Re: [kvm-devel] [RFC/PATCH 01/15] preparation: provide hook to enable pgstes in user pagetable

Dave Hansen <haveblue@xxxxxxxxxx> · Fri, 21 Mar 2008 11:29:36 -0700

On Thu, 2008-03-20 at 21:35 +0100, Carsten Otte wrote:
> Dave Hansen wrote:
> > Well, and more fundamentally: do we really want dup_mm() able to be
> > called from other code?
> > 
> > Maybe we need a bit more detailed justification why fork() itself isn't
> > good enough.  It looks to me like they basically need an arch-specific
> > argument to fork, telling the new process's page tables to take the
> > fancy new bit.
> > 
> > I'm really curious how this new stuff is going to get used.  Are you
> > basically replacing fork() when creating kvm guests?
> No. The trick is, that we do need bigger page tables when running 
> guests: our page tables are usually 2k, but when running a guest 
> they're 4k to track both guest and host dirty&reference information. 
> This looks like this:
> *----------*
> *2k PTE's  *
> *----------*
> *2k PGSTE  *
> *----------*
> We don't want to waste precious memory for all page tables.
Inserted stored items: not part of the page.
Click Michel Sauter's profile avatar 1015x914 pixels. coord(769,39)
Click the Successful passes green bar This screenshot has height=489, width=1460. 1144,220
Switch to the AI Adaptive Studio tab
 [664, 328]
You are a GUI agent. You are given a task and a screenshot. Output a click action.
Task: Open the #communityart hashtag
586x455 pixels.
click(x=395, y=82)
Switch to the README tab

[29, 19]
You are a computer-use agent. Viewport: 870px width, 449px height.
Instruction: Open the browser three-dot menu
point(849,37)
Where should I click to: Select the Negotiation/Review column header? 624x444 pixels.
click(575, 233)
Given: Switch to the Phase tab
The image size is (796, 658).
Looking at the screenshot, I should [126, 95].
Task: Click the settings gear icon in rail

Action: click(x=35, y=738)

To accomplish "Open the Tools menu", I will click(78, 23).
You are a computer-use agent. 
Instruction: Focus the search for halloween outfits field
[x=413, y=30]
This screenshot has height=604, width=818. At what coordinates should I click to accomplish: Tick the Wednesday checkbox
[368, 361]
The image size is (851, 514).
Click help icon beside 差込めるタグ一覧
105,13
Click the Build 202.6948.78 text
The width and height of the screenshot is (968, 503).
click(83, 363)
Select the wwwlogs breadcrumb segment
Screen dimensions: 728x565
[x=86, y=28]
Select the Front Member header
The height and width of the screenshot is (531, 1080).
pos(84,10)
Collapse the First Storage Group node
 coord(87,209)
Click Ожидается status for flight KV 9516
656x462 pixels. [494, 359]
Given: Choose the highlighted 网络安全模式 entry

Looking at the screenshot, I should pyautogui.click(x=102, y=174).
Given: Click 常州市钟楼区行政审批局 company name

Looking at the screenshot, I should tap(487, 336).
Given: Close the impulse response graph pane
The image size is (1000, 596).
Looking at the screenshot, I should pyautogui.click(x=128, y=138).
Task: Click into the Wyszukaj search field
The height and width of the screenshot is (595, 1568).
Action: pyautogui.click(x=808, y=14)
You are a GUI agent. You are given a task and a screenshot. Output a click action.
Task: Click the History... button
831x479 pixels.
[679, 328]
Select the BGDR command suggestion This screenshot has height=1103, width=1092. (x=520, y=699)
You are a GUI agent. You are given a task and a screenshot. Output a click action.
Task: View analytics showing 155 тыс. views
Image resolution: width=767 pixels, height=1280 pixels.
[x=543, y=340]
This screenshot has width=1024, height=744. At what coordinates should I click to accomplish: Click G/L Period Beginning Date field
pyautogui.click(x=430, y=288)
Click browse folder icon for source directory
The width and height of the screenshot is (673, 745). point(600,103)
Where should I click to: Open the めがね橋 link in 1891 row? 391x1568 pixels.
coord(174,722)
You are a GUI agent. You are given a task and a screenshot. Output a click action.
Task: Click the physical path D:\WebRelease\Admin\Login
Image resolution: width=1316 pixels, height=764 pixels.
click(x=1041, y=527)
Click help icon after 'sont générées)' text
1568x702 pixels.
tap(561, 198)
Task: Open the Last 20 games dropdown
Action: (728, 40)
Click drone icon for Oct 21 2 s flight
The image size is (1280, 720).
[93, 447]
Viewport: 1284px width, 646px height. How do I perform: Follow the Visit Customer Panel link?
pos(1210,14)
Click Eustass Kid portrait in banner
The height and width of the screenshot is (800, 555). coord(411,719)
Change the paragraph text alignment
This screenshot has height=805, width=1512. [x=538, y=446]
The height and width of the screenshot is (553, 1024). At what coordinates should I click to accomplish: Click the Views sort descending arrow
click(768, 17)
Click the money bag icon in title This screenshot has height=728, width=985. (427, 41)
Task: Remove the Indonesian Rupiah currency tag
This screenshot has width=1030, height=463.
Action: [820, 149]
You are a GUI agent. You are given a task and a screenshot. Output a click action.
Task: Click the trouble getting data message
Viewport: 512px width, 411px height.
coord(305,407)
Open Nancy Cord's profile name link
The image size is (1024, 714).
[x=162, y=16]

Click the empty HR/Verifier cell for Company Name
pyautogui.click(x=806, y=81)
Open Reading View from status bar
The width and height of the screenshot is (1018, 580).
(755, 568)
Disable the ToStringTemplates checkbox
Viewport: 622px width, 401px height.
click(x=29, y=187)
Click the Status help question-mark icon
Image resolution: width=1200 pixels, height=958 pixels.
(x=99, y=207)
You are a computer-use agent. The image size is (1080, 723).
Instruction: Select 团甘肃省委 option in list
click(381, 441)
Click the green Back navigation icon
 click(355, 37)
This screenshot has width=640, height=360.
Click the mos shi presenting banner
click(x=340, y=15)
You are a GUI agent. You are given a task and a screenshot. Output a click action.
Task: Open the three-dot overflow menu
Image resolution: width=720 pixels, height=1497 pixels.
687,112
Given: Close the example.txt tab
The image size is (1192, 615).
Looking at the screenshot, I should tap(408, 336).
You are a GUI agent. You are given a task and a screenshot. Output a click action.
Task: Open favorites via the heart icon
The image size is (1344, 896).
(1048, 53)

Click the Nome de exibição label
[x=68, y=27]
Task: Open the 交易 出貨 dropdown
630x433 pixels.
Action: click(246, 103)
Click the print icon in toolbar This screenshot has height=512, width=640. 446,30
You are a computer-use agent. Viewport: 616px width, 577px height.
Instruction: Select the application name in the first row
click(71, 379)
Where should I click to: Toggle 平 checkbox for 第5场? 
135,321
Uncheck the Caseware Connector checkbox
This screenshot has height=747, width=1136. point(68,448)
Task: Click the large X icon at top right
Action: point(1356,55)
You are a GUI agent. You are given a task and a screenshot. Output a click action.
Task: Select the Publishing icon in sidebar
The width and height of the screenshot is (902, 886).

We'd like 
> to have one kernel image that runs regular server workload _and_ 
> guests.

That makes a lot of sense.

Is that layout (the shadow and regular stacked together) specified in
hardware somehow, or was it just chosen?

What you've done with dup_mm() is probably the brute-force way that I
would have done it had I just been trying to make a proof of concept or
something.  I'm worried that there are a bunch of corner cases that
haven't been considered.

What if someone else is poking around with ptrace or something similar
and they bump the mm_users:

+       if (tsk->mm->context.pgstes)
+               return 0;
+       if (!tsk->mm || atomic_read(&tsk->mm->mm_users) > 1 ||
+           tsk->mm != tsk->active_mm || tsk->mm->ioctx_list)
+               return -EINVAL;
-------->HERE
+       tsk->mm->context.pgstes = 1;    /* dirty little tricks .. */
+       mm = dup_mm(tsk);

It'll race, possibly fault in some other pages, and those faults will be
lost during the dup_mm().  I think you need to be able to lock out all
of the users of access_process_vm() before you go and do this.  You also
need to make sure that anyone who has looked at task->mm doesn't go and
get a reference to it and get confused later when it isn't the task->mm
any more.

> Therefore, we need to reallocate the page table after fork() 
> once we know that task is going to be a hypervisor. That's what this 
> code does: reallocate a bigger page table to accomondate the extra 
> information. The task needs to be single-threaded when calling for 
> extended page tables.
> 
> Btw: at fork() time, we cannot tell whether or not the user's going to 
> be a hypervisor. Therefore we cannot do this in fork.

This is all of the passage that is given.